╭─ Data excerpts
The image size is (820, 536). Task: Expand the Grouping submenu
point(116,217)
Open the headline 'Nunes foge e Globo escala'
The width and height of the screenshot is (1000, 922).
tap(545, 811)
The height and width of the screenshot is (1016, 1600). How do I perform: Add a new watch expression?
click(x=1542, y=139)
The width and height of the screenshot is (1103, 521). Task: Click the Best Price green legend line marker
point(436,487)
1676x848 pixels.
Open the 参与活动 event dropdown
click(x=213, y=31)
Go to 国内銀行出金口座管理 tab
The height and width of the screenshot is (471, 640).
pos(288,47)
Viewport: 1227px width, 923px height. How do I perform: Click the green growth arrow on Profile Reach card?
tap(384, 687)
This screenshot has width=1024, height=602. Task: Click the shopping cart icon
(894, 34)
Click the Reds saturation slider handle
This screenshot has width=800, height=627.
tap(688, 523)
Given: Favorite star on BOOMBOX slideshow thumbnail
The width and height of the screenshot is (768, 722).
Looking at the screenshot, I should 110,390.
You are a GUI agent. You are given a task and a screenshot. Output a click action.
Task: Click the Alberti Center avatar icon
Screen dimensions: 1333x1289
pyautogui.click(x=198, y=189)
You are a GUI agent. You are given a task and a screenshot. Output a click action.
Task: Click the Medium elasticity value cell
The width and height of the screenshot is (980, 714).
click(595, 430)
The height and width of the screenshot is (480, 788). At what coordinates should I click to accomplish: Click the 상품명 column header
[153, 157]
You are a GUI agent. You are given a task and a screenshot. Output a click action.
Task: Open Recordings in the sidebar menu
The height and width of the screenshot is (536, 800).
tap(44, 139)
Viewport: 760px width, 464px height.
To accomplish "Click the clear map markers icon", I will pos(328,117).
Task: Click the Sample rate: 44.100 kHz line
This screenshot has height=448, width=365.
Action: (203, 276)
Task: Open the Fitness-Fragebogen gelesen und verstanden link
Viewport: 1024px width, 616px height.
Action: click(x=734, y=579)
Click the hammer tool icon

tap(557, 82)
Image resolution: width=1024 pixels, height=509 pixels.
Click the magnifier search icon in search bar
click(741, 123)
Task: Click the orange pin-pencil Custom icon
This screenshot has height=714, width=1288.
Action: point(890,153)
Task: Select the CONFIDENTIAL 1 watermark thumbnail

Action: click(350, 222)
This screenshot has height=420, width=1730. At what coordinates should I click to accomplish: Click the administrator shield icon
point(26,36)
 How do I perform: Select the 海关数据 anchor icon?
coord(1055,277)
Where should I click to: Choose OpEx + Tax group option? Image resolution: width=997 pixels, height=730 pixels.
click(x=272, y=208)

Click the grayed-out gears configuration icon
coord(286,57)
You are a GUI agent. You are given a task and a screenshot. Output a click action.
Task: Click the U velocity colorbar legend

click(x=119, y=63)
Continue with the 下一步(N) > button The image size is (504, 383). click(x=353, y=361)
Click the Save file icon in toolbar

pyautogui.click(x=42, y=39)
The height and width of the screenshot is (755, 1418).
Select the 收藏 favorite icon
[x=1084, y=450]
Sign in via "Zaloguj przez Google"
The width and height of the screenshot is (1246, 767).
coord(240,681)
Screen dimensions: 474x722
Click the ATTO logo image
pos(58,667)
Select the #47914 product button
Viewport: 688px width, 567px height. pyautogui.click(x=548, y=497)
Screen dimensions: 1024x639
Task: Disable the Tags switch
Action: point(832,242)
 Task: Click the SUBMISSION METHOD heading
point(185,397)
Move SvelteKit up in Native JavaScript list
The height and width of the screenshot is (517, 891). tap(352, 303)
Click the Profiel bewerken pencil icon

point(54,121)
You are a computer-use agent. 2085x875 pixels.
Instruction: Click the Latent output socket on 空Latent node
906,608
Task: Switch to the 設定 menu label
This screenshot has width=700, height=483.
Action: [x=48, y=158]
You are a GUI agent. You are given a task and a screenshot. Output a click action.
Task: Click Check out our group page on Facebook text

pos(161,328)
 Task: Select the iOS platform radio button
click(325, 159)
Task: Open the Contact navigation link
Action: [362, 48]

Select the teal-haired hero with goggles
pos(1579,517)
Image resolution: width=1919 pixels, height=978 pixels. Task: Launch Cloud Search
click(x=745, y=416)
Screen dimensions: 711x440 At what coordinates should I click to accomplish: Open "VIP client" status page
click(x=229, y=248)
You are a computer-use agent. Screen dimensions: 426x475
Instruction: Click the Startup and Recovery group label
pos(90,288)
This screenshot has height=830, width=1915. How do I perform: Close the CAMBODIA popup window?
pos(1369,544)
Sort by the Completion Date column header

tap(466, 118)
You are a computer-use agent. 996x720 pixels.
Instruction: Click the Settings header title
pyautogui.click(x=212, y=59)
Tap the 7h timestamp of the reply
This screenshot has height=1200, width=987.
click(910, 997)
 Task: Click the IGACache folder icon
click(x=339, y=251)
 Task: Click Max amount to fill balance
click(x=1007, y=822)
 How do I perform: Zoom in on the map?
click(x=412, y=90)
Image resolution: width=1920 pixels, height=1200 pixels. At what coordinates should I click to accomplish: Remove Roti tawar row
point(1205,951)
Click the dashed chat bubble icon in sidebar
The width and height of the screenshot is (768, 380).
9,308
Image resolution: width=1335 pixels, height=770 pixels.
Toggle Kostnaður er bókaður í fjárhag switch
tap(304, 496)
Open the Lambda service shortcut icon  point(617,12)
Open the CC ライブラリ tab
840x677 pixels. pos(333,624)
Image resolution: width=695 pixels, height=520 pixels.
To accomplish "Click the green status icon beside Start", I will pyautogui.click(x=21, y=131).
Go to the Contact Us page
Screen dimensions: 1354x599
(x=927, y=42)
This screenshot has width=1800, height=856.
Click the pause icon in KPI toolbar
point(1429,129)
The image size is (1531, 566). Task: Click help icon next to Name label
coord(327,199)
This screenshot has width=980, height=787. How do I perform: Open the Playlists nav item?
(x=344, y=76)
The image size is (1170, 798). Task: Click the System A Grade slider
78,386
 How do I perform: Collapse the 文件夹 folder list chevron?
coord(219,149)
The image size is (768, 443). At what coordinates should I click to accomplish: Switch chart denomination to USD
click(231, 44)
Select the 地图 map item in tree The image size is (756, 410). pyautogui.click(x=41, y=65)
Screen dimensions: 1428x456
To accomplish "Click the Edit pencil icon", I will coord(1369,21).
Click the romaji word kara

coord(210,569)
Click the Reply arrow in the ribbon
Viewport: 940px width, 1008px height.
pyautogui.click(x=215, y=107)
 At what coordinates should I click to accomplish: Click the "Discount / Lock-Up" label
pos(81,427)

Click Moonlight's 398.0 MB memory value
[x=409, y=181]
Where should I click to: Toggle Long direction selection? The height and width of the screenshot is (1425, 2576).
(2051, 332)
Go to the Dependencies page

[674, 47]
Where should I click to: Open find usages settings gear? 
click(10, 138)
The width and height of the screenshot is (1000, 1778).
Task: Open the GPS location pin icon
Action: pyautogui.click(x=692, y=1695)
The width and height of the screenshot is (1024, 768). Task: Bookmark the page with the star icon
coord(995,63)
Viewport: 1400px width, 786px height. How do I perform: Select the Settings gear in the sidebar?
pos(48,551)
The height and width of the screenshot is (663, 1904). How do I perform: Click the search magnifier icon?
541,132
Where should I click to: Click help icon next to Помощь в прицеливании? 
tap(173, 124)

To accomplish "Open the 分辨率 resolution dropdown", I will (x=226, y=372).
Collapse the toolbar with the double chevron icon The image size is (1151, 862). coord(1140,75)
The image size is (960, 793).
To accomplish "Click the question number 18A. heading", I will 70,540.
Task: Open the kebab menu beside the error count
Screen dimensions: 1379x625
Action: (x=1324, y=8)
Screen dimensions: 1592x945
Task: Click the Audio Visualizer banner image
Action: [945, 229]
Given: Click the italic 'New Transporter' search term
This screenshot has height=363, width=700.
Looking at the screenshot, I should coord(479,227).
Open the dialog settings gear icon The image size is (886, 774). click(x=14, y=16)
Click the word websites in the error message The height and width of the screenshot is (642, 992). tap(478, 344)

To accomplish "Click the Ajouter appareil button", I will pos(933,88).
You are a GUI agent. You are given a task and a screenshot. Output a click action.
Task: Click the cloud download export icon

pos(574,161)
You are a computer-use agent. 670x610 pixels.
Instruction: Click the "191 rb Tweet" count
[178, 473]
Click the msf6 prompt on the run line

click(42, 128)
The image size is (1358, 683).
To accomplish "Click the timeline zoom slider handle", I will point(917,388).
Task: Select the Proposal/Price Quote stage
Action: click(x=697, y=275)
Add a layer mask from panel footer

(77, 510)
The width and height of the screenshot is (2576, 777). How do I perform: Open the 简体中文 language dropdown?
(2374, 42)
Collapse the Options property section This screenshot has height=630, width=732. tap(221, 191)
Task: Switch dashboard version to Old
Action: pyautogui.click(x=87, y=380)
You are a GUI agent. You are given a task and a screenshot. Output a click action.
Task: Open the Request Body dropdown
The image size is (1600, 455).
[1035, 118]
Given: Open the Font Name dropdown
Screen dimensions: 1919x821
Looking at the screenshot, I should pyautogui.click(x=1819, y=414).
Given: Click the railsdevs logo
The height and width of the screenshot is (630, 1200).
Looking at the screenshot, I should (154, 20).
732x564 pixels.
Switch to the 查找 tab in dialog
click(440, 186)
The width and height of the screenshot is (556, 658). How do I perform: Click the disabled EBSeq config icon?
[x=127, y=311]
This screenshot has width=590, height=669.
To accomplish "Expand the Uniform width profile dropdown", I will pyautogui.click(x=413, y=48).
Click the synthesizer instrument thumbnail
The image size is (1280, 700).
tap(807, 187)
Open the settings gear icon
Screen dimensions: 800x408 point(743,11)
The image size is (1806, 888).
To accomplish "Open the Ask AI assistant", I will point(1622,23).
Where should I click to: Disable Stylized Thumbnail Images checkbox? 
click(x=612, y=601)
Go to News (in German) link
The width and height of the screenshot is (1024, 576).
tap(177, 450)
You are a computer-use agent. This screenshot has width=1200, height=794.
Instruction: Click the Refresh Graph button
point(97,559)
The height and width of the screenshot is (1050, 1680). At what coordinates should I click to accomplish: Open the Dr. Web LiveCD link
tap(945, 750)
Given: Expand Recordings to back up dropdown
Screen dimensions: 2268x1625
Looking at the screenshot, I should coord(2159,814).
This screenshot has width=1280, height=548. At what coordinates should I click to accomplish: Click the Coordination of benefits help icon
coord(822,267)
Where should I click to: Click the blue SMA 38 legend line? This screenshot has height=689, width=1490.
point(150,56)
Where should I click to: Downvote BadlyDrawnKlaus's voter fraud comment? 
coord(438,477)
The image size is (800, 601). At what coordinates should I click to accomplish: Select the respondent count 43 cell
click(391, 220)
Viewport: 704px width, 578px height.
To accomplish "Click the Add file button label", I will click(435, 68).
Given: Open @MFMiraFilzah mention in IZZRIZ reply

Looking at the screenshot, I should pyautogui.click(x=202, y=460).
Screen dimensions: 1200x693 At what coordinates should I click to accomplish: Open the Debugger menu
╰─
§ **Requirement**: All that is wanted is a faithful reproduction of the line above with "The width and height of the screenshot is (1024, 768).", the line with "Task: Open the kebab", and every line in between.

§ **Response to the task**:
The width and height of the screenshot is (1024, 768). Task: Bookmark the page with the star icon
coord(995,63)
Viewport: 1400px width, 786px height. How do I perform: Select the Settings gear in the sidebar?
pos(48,551)
The height and width of the screenshot is (663, 1904). How do I perform: Click the search magnifier icon?
541,132
Where should I click to: Click help icon next to Помощь в прицеливании? 
tap(173, 124)

To accomplish "Open the 分辨率 resolution dropdown", I will (x=226, y=372).
Collapse the toolbar with the double chevron icon The image size is (1151, 862). coord(1140,75)
The image size is (960, 793).
To accomplish "Click the question number 18A. heading", I will 70,540.
Task: Open the kebab menu beside the error count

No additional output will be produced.